Thursday, January 24, 2008

In praise of the USP

Rosser Reeves, the CEO of Ted Bates, is best known for defining the concept of the Unique Selling Proposition in his 1961 book, Reality in Advertising.

Reeves held that successful brands are those that offer customers a specific and unique benefit. FedEx built its business on a simple USP (absolutely, positively overnight). So did Domino's Pizza (hot, fresh pizza delivered in 30 minutes, guaranteed), Oil of Olay (younger looking skin) and Avis (we try harder).

But the idea of a USP is seriously out of fashion in our business. The speed at which product advantages can be matched make it difficult for many marketers to find and sustain a point of difference. And that's why today, instead of unique products, we rely on unique marketing. Instead of selling propositions, we have theme lines.

GEICO is a great and current example of a successful USP in action -- "15 minutes can save you 15% or more." Having a clear proposition has enabled GEICO to create consistently memorable, engaging and effective advertising. The Gekko. The cavemen. Peter Frampton. Jed Clampett. The creative diversity of this campaign breaks the traditional rules of branding. No cookie-cutter campaign approach. No requirement to invest heavily behind each individual campaign. No single creative format as the basis of brand integration.

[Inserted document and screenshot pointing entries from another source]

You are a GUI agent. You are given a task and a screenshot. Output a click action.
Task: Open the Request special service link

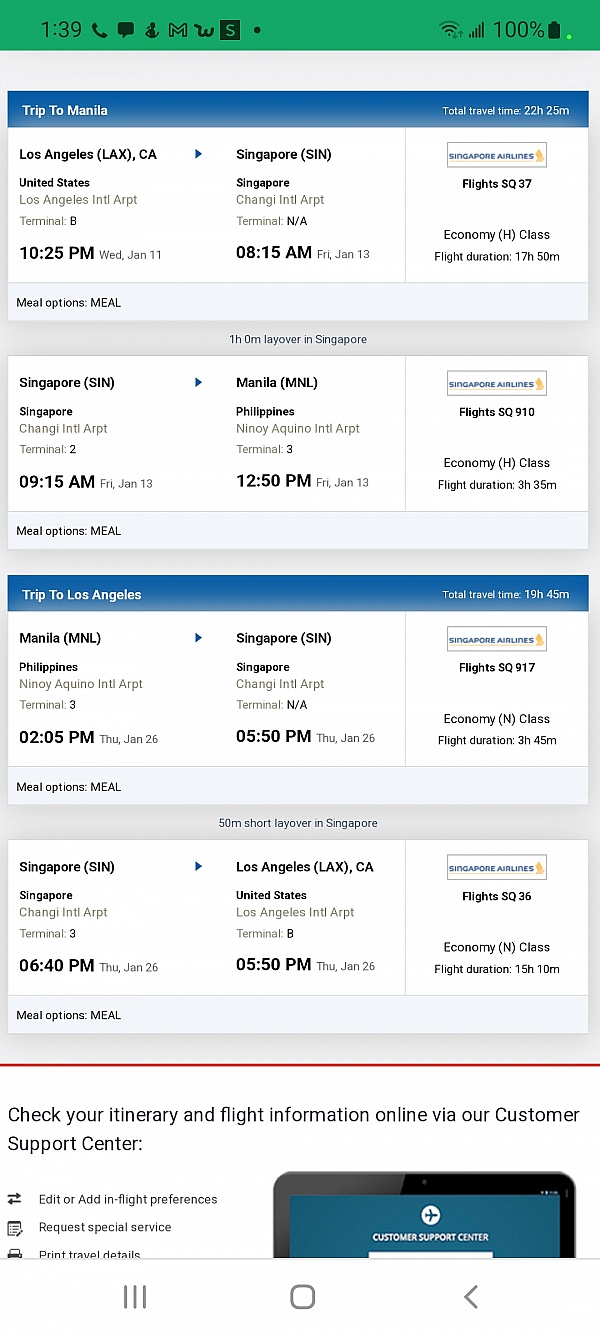click(x=112, y=1227)
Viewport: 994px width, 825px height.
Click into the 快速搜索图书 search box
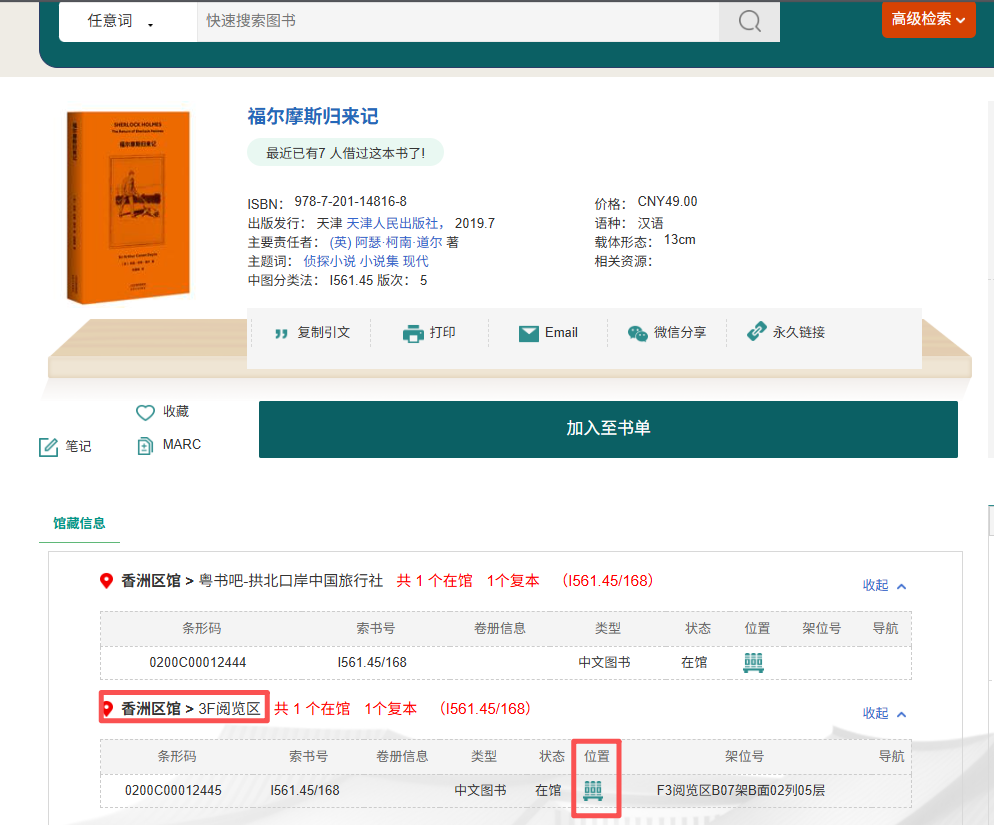(x=457, y=21)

Therein lies the power of having a clear and consistent USP. It gives marketers the freedom to be diverse and interesting in a age when people have the attention span of a gnat. GEICO can roll out a never ending series of new and different campaigns without ever deviating from their core proposition. GEICO's investment behind each new campaign is simply part of an ongoing investment in the idea that GEICO saves us 15% or more. And GEICO's USP provides an authentic basis for brand integration.

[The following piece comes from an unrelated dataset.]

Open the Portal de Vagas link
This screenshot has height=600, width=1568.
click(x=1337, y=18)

There are lessons for marketers. It is still possible to find and own a USP. One of my previous clients, Sony Electronics, found its USP (like no other) within the truth of the product. Wal-mart's USP (everyday low prices) comes from the efficiency of its supply chain. Enterprise (we'll pick you up) found its USP in its channel of distribution.

This isn't limited to consumer marketing. BD'M has created a USP for Applied Materials, the leader in nanomanufacturing technology for industries as varied as semiconductors and solar energy -- helping the world do more with less. This isn't a theme line, it's a statement of the company's true north.

Finding a USP requires knowing what's important to customers, creating a unique way to deliver it and aligning every aspect of the brand's value chain around the proposition -- i.e., product, service, communications, experiences, employee training, sales force, etc. Be consistent over time. Most importantly, don't get bored with your own success.

2 comments:

Anonymous said...

I found your article interesting, but you failed to mention anything else about Themelines. In the end, aren't Themelines just a modern name for USP?

You're also indicating that the way we find a USP/Themeline has changed. Your saying it's more about knowing what the customer wants. And I agree.

But how does that segue into an argument on the importance of unique marketing when speaking with clients?

David Murphy said...

Themelines should express the USP, but they are not the same. The USP is not a communications idea. It is the core foundation of the brand, its reason for being.